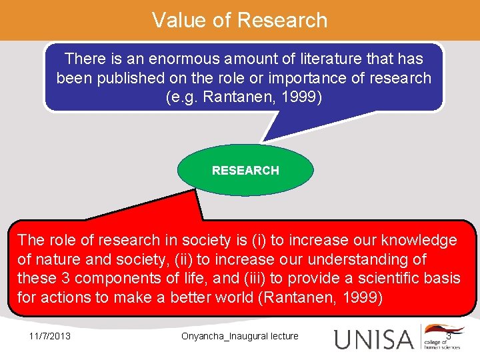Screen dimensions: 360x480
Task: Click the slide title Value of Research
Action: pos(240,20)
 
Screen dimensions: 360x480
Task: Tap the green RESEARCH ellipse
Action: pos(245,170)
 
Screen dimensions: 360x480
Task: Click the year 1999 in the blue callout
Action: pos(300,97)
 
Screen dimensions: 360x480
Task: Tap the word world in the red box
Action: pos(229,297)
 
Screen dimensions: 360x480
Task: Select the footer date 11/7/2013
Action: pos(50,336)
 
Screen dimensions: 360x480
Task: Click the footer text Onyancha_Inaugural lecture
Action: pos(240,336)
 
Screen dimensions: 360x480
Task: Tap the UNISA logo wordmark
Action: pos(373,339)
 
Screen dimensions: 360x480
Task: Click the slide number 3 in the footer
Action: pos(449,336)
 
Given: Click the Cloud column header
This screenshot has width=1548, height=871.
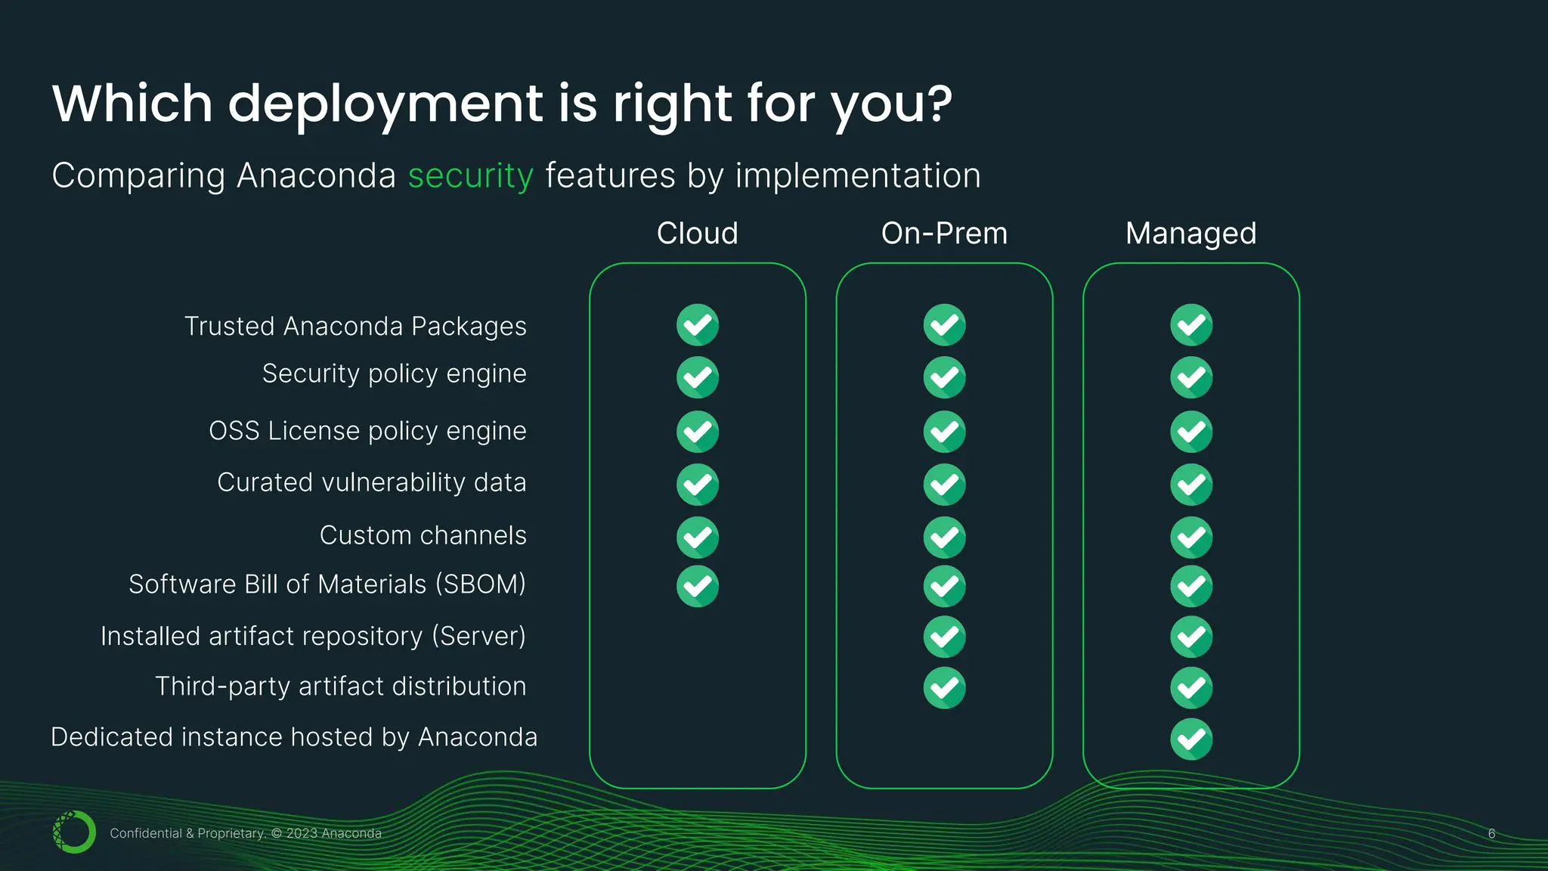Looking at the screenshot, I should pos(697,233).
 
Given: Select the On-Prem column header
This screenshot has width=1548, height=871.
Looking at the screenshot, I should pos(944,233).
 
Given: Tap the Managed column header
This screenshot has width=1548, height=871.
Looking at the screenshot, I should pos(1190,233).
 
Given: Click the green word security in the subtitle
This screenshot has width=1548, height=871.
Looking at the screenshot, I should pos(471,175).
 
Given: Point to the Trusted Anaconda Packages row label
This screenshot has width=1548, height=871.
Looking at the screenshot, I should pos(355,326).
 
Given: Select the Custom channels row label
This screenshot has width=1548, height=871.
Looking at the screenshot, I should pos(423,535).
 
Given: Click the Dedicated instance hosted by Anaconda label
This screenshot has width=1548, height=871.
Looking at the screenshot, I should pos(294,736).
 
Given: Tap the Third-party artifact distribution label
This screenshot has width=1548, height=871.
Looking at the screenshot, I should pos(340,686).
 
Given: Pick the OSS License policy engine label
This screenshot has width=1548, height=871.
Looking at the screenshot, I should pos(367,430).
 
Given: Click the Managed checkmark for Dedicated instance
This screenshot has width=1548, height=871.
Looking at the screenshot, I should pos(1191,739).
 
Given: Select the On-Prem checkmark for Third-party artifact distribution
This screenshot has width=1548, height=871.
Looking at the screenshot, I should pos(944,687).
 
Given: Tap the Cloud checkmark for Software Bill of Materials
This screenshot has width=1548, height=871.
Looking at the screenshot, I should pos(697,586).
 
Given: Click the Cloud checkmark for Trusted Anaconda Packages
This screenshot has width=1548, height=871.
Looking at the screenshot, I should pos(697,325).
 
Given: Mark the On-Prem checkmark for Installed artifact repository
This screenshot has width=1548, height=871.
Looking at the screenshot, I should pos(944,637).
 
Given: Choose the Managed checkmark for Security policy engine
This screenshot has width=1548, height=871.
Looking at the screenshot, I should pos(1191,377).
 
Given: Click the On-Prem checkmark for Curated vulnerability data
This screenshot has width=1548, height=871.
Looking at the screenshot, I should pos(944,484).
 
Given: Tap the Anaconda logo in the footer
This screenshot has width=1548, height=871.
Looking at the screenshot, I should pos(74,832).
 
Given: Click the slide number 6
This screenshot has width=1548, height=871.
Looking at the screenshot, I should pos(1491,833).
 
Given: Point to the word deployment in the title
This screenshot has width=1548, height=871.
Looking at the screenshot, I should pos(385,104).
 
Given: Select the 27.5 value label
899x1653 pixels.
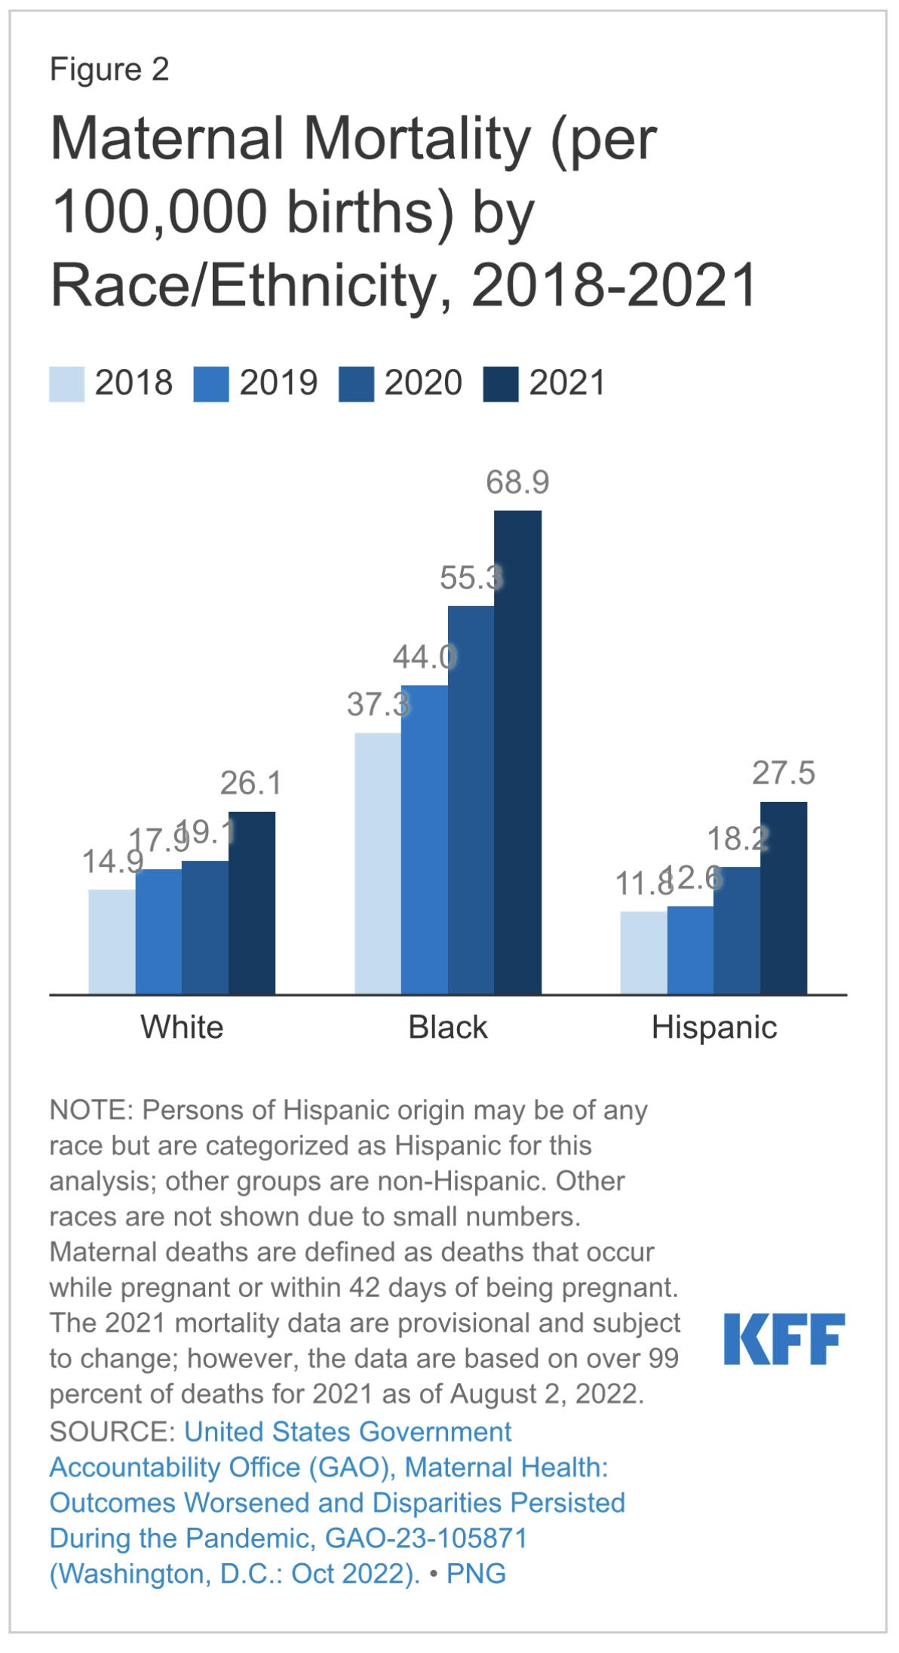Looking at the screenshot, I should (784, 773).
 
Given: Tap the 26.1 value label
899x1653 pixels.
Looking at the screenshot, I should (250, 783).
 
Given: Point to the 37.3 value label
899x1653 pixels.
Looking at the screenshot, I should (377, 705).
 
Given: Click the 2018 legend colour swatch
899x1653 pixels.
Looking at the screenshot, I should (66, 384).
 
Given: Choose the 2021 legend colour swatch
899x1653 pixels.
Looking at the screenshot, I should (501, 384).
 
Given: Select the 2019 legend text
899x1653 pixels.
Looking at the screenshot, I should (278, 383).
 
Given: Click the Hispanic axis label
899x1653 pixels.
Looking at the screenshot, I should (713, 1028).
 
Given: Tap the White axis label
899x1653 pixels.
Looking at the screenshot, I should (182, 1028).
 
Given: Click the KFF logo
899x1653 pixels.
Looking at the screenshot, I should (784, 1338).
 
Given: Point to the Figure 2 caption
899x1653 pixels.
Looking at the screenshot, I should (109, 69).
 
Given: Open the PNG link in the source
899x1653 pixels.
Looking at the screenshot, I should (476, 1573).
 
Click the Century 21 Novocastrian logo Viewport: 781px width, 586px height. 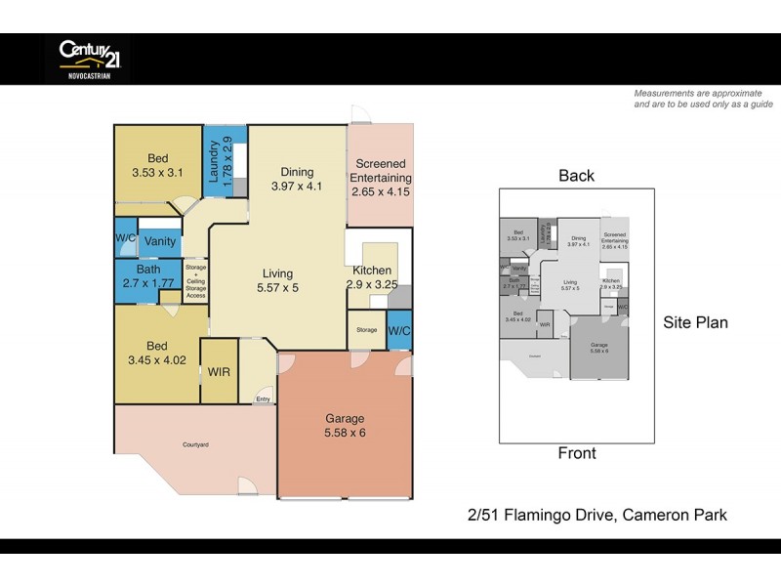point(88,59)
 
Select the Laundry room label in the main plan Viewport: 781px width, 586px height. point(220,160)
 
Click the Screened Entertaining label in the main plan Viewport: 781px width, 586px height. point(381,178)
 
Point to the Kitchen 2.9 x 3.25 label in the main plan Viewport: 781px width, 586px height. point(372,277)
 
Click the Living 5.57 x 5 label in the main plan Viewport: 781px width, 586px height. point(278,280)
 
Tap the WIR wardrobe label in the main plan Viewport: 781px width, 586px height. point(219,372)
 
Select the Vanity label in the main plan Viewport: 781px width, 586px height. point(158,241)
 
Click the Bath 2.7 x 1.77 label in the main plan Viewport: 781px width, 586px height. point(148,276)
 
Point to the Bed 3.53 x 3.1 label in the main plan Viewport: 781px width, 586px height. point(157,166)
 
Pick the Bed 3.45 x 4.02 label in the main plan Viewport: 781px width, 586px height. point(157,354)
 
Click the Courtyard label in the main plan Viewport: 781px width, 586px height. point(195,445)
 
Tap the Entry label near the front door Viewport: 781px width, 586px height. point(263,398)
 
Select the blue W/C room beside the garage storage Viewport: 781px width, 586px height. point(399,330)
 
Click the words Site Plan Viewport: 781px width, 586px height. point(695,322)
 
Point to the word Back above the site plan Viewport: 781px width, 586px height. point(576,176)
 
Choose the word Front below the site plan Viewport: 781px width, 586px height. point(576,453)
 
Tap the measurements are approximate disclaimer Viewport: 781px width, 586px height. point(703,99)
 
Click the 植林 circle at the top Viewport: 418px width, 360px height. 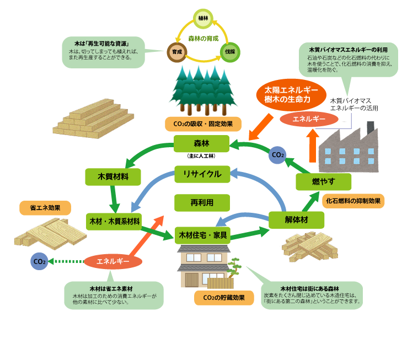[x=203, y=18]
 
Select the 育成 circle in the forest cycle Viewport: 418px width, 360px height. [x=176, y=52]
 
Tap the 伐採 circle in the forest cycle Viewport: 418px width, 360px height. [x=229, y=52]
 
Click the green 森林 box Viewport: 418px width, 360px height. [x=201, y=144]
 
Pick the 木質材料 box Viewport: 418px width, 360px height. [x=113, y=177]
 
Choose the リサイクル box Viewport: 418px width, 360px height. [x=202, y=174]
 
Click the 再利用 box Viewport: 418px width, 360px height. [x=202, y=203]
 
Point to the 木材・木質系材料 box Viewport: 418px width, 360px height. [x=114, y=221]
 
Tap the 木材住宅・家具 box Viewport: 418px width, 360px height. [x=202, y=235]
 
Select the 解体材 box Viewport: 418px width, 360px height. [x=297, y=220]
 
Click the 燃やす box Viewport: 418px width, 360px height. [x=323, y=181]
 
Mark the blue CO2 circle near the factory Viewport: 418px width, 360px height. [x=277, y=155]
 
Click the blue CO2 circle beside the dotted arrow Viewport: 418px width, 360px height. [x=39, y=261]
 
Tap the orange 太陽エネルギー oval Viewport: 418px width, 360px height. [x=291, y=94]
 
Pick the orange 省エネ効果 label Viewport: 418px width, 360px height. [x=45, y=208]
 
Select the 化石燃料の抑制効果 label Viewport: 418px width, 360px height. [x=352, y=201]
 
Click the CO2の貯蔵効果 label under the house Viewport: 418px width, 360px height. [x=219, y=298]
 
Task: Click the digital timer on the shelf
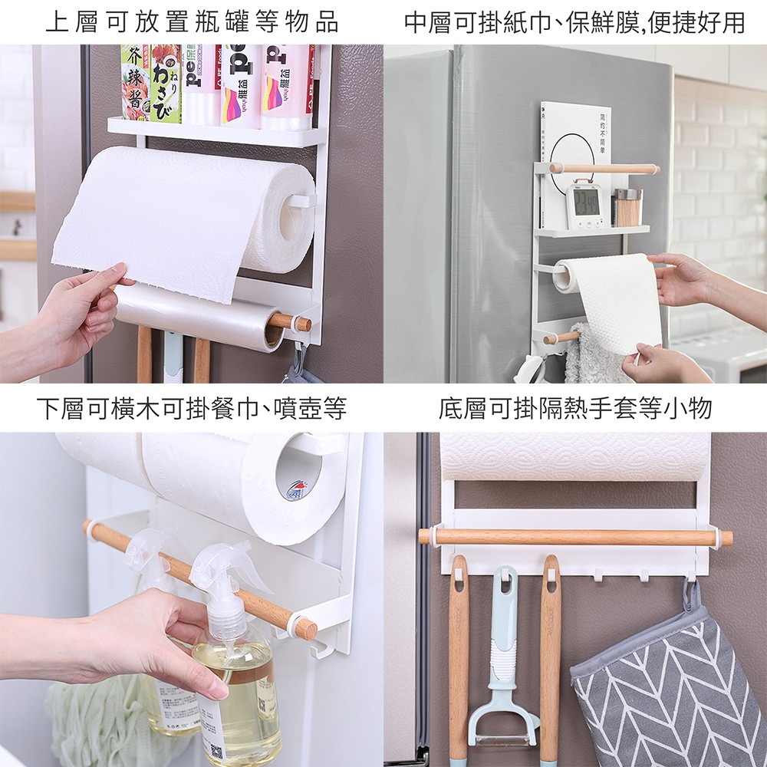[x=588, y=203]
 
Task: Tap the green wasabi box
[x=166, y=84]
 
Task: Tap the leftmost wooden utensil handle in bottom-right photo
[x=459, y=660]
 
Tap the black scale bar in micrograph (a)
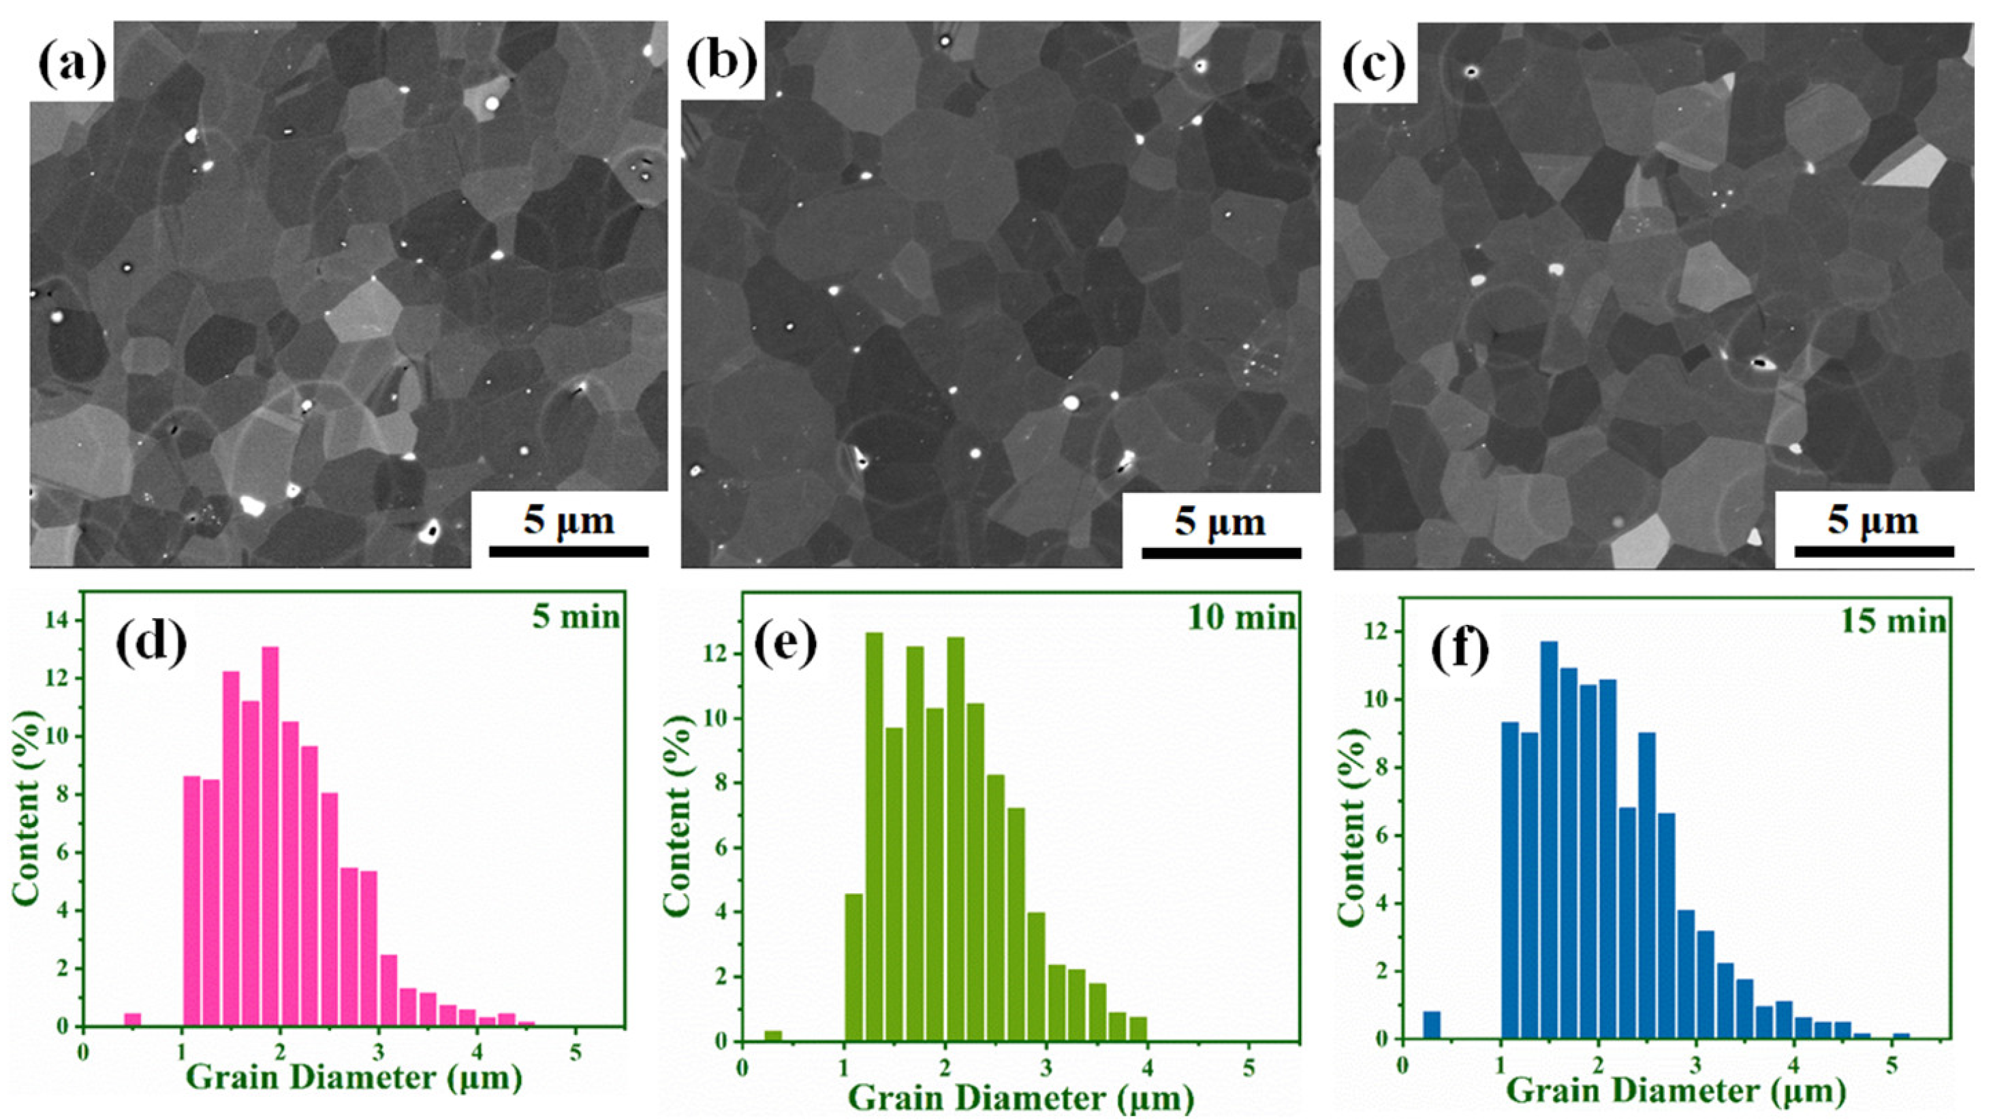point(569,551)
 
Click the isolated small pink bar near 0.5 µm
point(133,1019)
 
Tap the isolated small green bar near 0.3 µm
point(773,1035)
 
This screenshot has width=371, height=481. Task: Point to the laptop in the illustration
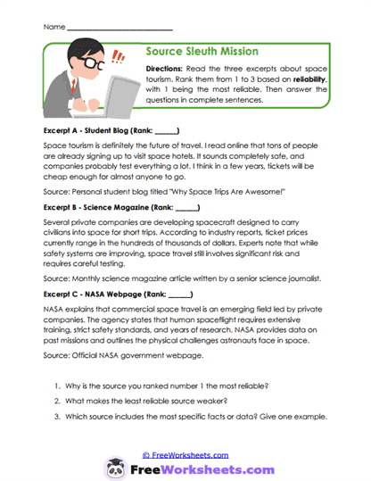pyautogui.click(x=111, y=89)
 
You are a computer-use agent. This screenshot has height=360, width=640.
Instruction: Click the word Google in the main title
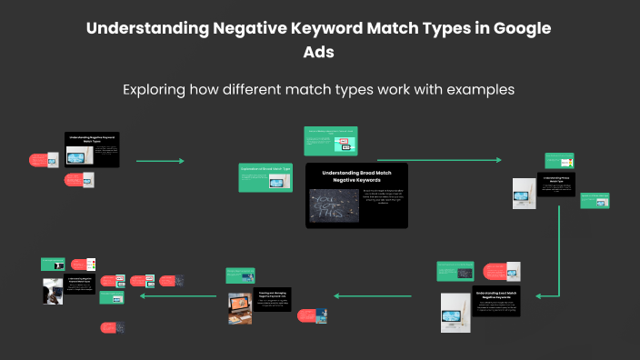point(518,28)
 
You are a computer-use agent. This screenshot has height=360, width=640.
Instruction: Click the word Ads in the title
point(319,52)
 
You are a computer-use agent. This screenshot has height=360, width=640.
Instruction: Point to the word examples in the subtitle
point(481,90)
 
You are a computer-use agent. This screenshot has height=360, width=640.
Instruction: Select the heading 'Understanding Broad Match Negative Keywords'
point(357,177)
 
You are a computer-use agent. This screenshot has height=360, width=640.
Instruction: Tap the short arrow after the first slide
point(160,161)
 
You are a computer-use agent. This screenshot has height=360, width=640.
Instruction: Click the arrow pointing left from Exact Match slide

**Aim of the exercise**
Return every line of the items above that contains the word "header".

**Response to this task**
Given: Click the Cloud column header
Given: Select the On-Prem column header
Given: Tap the Managed column header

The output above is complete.